The town of Cartwright will be amending a resolution passed earlier this week that requires all grant applications filed in the town limits to be under the council's umbrella.
The Cartwright Volunteer Fire Department met Thursday evening and vowed to fight the resolution because Mayor Gerald Bowers had said during a council meeting that it would apply to the fire department.
Council Member Linda Grider asked to table the resolution due to concerns over the wording, but Bowers called for vote and said it could be amended later.
This morning, Bowers said the resolution was the result of a misunderstanding and it will be amended at a future meeting.
“We are going to reword the resolution where it just applies to stuff that falls under the city,” Bowers said.
The Cartwright Volunteer Fire Department was formed more than 50 years ago and was established as a non-profit entity in the 1980s, according to fire department officials.
In a news release, the department called the council's actions misguided and illegal.

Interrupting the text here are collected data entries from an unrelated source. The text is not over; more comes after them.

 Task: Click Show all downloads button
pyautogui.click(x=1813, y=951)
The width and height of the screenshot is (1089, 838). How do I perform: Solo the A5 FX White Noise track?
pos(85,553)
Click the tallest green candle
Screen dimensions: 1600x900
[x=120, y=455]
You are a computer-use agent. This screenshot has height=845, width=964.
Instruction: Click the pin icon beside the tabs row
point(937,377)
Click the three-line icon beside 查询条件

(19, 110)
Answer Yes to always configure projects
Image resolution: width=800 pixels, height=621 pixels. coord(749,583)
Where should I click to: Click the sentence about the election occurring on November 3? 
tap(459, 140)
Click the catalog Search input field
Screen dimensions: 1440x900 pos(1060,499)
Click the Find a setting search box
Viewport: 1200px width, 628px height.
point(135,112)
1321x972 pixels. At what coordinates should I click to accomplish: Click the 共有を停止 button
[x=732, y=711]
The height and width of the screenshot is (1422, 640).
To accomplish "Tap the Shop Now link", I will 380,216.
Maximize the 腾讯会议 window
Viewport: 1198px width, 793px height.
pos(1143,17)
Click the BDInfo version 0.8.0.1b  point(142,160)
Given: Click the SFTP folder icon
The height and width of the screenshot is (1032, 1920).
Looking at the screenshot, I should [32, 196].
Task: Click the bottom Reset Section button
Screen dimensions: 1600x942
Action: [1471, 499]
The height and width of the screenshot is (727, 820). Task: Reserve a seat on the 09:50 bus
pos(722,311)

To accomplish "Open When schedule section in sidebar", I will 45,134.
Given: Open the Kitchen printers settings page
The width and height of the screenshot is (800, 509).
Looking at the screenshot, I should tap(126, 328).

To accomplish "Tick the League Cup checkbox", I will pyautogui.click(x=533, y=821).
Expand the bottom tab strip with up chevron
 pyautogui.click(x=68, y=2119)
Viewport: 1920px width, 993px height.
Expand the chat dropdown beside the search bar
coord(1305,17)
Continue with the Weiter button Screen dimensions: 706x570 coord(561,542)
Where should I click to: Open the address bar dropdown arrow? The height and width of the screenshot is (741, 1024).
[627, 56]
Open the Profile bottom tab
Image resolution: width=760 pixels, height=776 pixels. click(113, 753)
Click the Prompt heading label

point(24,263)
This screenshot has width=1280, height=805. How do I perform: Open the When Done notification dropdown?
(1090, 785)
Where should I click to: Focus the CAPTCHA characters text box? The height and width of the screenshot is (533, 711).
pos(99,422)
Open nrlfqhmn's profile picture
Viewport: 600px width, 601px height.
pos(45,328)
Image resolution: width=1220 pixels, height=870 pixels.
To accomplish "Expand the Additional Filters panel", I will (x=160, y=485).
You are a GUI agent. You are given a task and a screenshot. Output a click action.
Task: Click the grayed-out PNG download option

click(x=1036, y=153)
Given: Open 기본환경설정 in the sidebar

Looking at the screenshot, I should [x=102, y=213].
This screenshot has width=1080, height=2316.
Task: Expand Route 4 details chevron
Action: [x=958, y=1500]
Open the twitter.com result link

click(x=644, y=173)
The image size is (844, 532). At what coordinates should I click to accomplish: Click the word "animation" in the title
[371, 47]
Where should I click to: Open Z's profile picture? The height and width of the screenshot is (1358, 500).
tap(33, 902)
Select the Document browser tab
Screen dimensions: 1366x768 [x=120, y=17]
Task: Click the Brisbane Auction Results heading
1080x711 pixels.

“Further it is our opinion that the actions of the Board of Trustees for the Town of Cartwright are inconsistent with the mission of the Cartwright Volunteer Fire Department which is to provide the best protection from fire and natural disasters for the citizens within our service area,” the release states. “It is the request of the Cartwright Volunteer Fire Department that a public apology is given by the Town of Cartwright for this underhanded and illegal attempt to regulate organizations providing a public service to its citizens.”
Bowers said the resolution was a misunderstanding on his part and that he called for it based upon consultations with other towns and the Southern Oklahoma Development Association. SODA officials said their requirement for obtaining grants is that applications on behalf of the city be approved by the council, but that does not apply to the fire department because it is a separate entity.
Bowers expects the resolution to be amended at the council's next regular meeting March 27.
“We're not capable of and don't want to run the fire department,” he said. “We can barely run what we've got.”
Also during Thursday's meeting of the fire department, the board denied a request by the town to build a city hall on fire department property.
David Bray, chairman of the board for the fire department, said that the board did not want city services on the property due to the fire department being a separate entity. He said that when the department was first approached, it was about building a senior citizen center, a storm shelter and a tornado warning system.
“The department has expansion plans and we don't have the room,” Bray said. “Our decision was also influenced by the resolution. In our opinion, the resolution was an attempt to intimidate the fire department into giving the city property or money.”
Bray said the fire department will reconsider its vote and possibly allow the city to build a storm siren and shelter on the property if the resolution is rescinded.
“We're not opposed to working with the city, just not in the current form,” Bray said.